--- BEGIN EXTRACT ---

This article will guide you through the process of developing a mask detection application with deep learning. With the no-code computer vision platform Viso Suite, you can develop a production-ready image recognition application without writing code from scratch.
Building with Viso saves a lot of expensive time, ensures future-proof compatibility across platforms (cameras, processing hardware, AI models). It provides a reliable way to develop computer vision projects with enterprise-grade security layers in place.
We will cover the following:
- Planning the computer vision project
- Developing the computer vision application without coding
- Configuring the application modules
- Deploying the AI vision application to the edge
- Previewing the output video stream
- Flexible maintenance and privacy
- You need a Viso Workspace that provides all the tools and capabilities in one place.
- Optional: USB or IP camera, edge computer that can be a generic Intel device (x86-64 platform, desktop, embedded)
Log into the Viso Workspace, and navigate to “Library” and “Applications.” This is the place where you can manage and edit all your computer vision applications and versions. Here, you also see “Modules” currently installed in your workspace. Install new modules to add new extensions and functionality to the Viso Builder, the visual modeling tool of Viso Suite. You can add modules from the marketplace or import your custom code as Docker containers.
To build a mask detection application, we start with the design of the computer vision application. Therefore, we need to understand the application flow and ensure the required modules are installed in the workspace.

--- END EXTRACT ---

EXERCISE OBJECTIVE:
Pick up the mask detection article after its final sentence and write the next part. The lines that come next have no connection to the mask detection article.

--- BEGIN DATASET SECTION ---

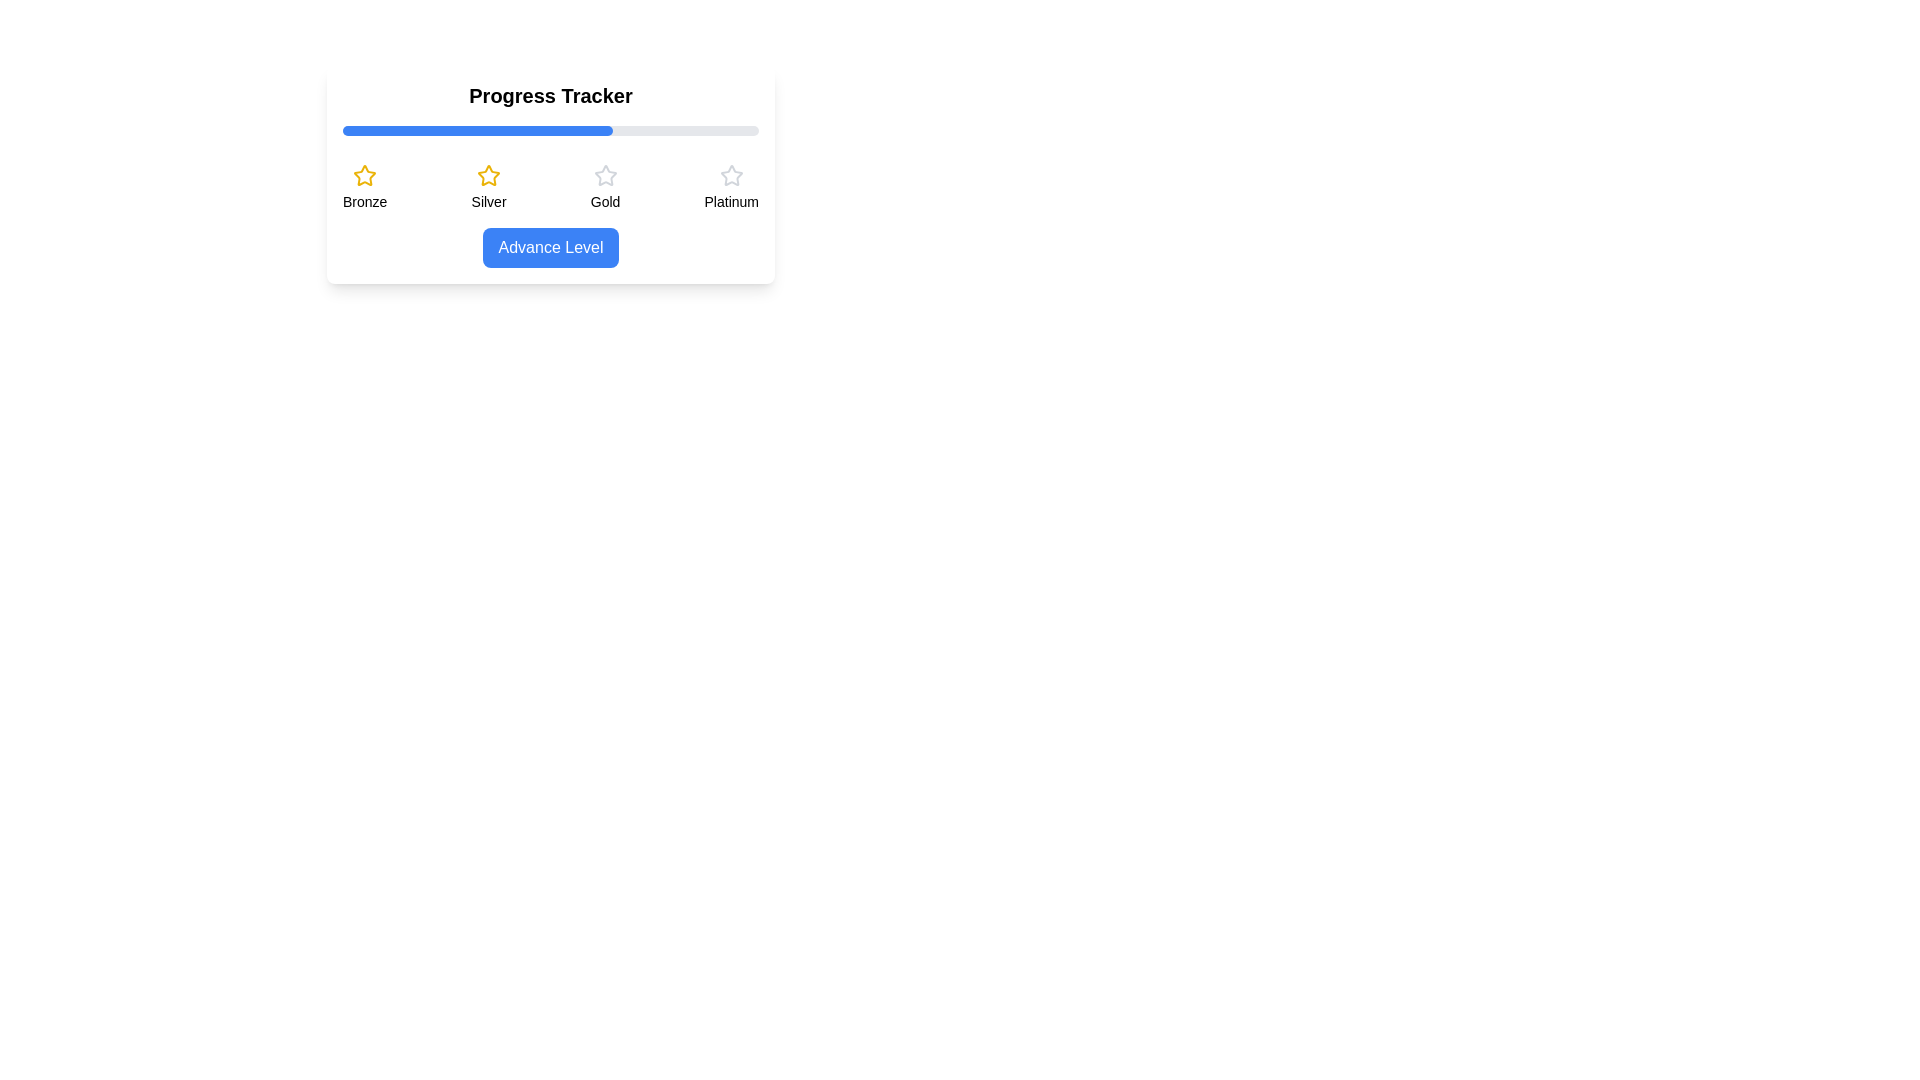  Describe the element at coordinates (489, 201) in the screenshot. I see `text label that displays 'Silver,' which is positioned below a yellow star icon in the ranking area` at that location.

--- END DATASET SECTION ---

RESULT OF THE EXERCISE:
The concept of the video recognition application is very intuitive. Viso Suite allows using a visual no-code modeling tool to easily build the computer vision pipeline – without writing code from scratch. This saves time, avoids bugs, and makes it easy to follow best practices.
This module grabs the video frames that provide the visual input for the computer vision engine. With Viso, you can seamlessly switch between a video file and any digital video camera.
The region-of-interest module is used to focus on a specific area within the video frames. For example, it is common to perform mask detection at the entrance of a shopping center or retail store. By focusing on the entrance area, the subsequent image recognition algorithms only apply to this region of interest. This usually leads to substantial improvements in computer vision accuracy and performance by reducing the workload significantly.
Many computer vision applications involve and combine multiple different computer vision tasks that each require specialized AI models. The concept of a flow with multiple stages is also called a computer vision pipeline.
The first computer vision module detects all faces in the focus area before the subsequent module performs the actual mask detection for every detected face. Technically, face detection is the fundamental computer vision task called object detection, to recognize and localize an object (here: human faces) in an image (here: in the focus area).
With Viso Suite, you can select different AI frameworks (TensorFlow, OpenVINO, etc.) and a broad list of AI models to perform this task. Viso manages the integration, compatibility, and orchestration of ML model serving containers fully automatically. The ability to easily change and update the AI model is critical because technology advances rapidly (see our article on real-time Object Detection). The list of available, pre-trained AI models is very extensive; you can manage them in your workspace (Library -> AI models) and add your own.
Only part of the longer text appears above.